# Set exercise
Reproduce the records verbatim from the beginning up to and including the line that contains "pos(134,170)".

# Provided material
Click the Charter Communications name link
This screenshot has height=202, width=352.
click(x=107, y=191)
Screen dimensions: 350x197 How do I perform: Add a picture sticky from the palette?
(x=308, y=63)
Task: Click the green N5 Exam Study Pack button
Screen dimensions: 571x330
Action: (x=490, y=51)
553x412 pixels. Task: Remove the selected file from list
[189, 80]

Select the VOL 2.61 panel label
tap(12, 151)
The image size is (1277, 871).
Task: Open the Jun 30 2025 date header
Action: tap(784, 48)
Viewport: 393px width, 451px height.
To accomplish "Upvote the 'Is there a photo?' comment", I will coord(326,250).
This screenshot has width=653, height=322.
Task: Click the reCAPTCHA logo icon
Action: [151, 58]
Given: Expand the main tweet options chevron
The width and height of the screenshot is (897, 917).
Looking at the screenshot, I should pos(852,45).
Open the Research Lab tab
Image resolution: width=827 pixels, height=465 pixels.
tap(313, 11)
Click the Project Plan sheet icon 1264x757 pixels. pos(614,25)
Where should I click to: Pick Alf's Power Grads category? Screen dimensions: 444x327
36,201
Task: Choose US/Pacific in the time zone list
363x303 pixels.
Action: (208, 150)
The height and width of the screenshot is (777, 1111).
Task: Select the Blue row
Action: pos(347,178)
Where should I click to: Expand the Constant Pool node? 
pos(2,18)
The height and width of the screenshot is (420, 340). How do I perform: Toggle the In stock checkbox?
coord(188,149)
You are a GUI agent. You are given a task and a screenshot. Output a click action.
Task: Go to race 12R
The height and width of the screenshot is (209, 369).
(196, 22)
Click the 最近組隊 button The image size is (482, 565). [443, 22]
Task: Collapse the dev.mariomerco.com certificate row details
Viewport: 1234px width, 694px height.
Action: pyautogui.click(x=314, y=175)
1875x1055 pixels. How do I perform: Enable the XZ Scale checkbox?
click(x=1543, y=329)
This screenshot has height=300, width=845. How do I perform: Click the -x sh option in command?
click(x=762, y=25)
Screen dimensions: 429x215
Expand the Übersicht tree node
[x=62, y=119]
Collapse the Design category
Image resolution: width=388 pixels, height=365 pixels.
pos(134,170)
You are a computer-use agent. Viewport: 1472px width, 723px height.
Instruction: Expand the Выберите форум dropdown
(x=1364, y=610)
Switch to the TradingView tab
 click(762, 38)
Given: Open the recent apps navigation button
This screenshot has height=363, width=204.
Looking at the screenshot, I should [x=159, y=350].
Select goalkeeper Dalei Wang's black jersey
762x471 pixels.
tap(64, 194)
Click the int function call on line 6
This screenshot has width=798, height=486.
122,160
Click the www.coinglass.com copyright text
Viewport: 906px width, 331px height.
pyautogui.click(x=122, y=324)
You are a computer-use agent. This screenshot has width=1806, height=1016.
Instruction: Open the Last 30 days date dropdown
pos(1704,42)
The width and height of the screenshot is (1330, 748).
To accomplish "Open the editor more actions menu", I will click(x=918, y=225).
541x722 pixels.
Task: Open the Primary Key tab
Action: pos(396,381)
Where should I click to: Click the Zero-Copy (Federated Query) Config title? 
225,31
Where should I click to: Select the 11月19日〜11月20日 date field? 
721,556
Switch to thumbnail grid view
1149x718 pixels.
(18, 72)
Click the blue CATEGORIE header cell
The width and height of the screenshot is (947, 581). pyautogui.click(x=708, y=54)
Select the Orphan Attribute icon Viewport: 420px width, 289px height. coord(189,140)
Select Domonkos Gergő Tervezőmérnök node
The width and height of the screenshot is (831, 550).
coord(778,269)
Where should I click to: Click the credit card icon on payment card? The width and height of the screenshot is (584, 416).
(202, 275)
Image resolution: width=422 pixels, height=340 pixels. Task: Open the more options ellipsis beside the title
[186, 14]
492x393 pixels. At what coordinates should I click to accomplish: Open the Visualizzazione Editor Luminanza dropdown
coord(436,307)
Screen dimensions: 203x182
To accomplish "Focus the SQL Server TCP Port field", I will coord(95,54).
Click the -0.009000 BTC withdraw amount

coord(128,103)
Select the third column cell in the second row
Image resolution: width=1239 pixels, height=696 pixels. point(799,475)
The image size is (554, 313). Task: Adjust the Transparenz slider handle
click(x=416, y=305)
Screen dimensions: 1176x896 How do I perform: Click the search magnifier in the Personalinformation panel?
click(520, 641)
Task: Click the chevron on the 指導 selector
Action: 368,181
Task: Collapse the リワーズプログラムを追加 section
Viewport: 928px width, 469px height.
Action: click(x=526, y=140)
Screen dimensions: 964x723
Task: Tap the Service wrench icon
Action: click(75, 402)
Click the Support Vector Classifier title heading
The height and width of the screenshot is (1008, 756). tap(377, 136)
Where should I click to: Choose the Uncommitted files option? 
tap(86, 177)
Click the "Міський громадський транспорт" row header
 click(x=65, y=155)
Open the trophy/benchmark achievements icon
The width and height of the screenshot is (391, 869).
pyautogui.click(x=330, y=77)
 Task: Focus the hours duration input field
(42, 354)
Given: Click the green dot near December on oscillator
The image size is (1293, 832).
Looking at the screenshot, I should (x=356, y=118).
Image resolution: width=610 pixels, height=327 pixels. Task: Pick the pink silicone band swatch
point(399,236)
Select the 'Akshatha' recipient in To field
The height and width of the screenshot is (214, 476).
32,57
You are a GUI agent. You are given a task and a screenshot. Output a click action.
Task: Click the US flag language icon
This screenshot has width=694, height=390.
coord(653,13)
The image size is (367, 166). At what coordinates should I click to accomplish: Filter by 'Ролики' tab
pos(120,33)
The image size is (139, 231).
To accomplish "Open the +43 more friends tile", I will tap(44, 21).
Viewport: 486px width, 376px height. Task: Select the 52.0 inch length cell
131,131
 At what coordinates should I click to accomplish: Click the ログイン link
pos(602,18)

# The solution
Click the Charter Communications name link
This screenshot has height=202, width=352.
click(x=107, y=191)
Screen dimensions: 350x197 How do I perform: Add a picture sticky from the palette?
(x=308, y=63)
Task: Click the green N5 Exam Study Pack button
Screen dimensions: 571x330
Action: (x=490, y=51)
553x412 pixels. Task: Remove the selected file from list
[189, 80]

Select the VOL 2.61 panel label
tap(12, 151)
The image size is (1277, 871).
Task: Open the Jun 30 2025 date header
Action: tap(784, 48)
Viewport: 393px width, 451px height.
To accomplish "Upvote the 'Is there a photo?' comment", I will coord(326,250).
This screenshot has width=653, height=322.
Task: Click the reCAPTCHA logo icon
Action: [151, 58]
Given: Expand the main tweet options chevron
The width and height of the screenshot is (897, 917).
Looking at the screenshot, I should pos(852,45).
Open the Research Lab tab
Image resolution: width=827 pixels, height=465 pixels.
tap(313, 11)
Click the Project Plan sheet icon 1264x757 pixels. pos(614,25)
Where should I click to: Pick Alf's Power Grads category? Screen dimensions: 444x327
36,201
Task: Choose US/Pacific in the time zone list
363x303 pixels.
Action: (208, 150)
The height and width of the screenshot is (777, 1111).
Task: Select the Blue row
Action: pos(347,178)
Where should I click to: Expand the Constant Pool node? 
pos(2,18)
The height and width of the screenshot is (420, 340). How do I perform: Toggle the In stock checkbox?
coord(188,149)
You are a GUI agent. You are given a task and a screenshot. Output a click action.
Task: Go to race 12R
The height and width of the screenshot is (209, 369).
(196, 22)
Click the 最近組隊 button The image size is (482, 565). [443, 22]
Task: Collapse the dev.mariomerco.com certificate row details
Viewport: 1234px width, 694px height.
Action: pyautogui.click(x=314, y=175)
1875x1055 pixels. How do I perform: Enable the XZ Scale checkbox?
click(x=1543, y=329)
This screenshot has height=300, width=845. How do I perform: Click the -x sh option in command?
click(x=762, y=25)
Screen dimensions: 429x215
Expand the Übersicht tree node
[x=62, y=119]
Collapse the Design category
Image resolution: width=388 pixels, height=365 pixels.
pos(134,170)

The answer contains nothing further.